Speaking of James Bond, the new villain for the picture could take a cue from his villains. The terrorist at large is Cipher, played by Charlize Theron as nasty blonde with big ambitions. Size doesn’t matter, however, when your plans are far too bland. Her grand scheme for world domination is to snatch some nukes and hold the world ransom. I thought such simple plots were retired when Austin Power satirized them for how silly they really are? Sure, villains of Fast and the Furious have never been that cunning or original, mostly adopting the tech of the day with some vendetta against our heroes.
That being said, I can’t fault Theron for her actions to get that old nuke-stealing plot. She figures she needs some extra muscle to acquire her weapons and sets her sights on Toretto. It doesn’t take much to convince Diesel’s character to work for the enemy as Cipher is holding hostage his infant son that he didn’t know we had. This team seems to just have “family” coming out of the woodwork every movie.

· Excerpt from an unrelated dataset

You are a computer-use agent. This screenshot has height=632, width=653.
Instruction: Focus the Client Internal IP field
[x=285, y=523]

Diesel-less, the rest of the familiar good guys assemble to take down Cipher on their own. Dwayne Johnson returns as the cute and slick-talking giant of agent Hobbs, this time teamed up with his worst enemy of Shaw, played by the always smug and tough-as-nails Jason Statham. Both of them are great with their love/hate chemistry. So great, in fact, that they deserve better dialogue. There’s no denying they have a likable chemistry in everything from an insult showdown to a prison brawl, maintaining their charisma with every punch. Shouldn’t they be given better dialogue then talk about what they’re going to shove up each other’s butts?
What made the previous films work so well was the tricky balancing act of providing as many crazy stunts as there were enough cool moments for the entire cast to shine. Most of the characters seem to have been sidelined for this outing. Kurt Russell can mug at the camera like no other actor can, but feels wasted as he does little more than advise from a corner. Tyrese Gibson and Ludacris could have some fun as the loud and smart members respectively, but here are reduced to a handful of semi-amusing moments, rarely shining as brightly as they should. Even newcomer hacker Nathalie Emmanuel feels wasted as the expositional tech girl, only having short interactions with Gibson and Ludacris in a love triangle that just isn’t there. To shut up both the boys, Emmanuel asks if either of them know her last name. We don’t know either because the movie never asked.

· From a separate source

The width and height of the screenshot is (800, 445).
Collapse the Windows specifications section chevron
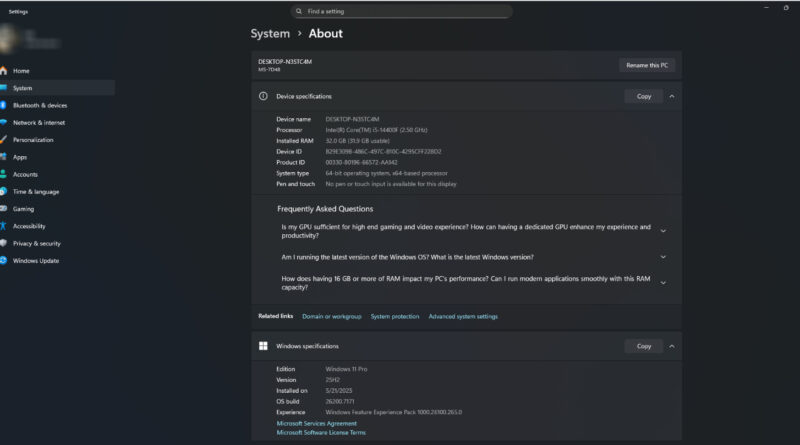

I fear for the future of Fast and the Furious as this latest picture displays a lack of charisma and a spark of enthusiasm. The stunts are still grand and uproarious, but what good will that do to improve scripts of bland doomsday scenarios and dialogue more standard than clever. I don’t expect a lot of out of these movies as big, dumb blockbusters go, but maybe I should if I won’t feel much for the inevitable sequel where cars are launched into space.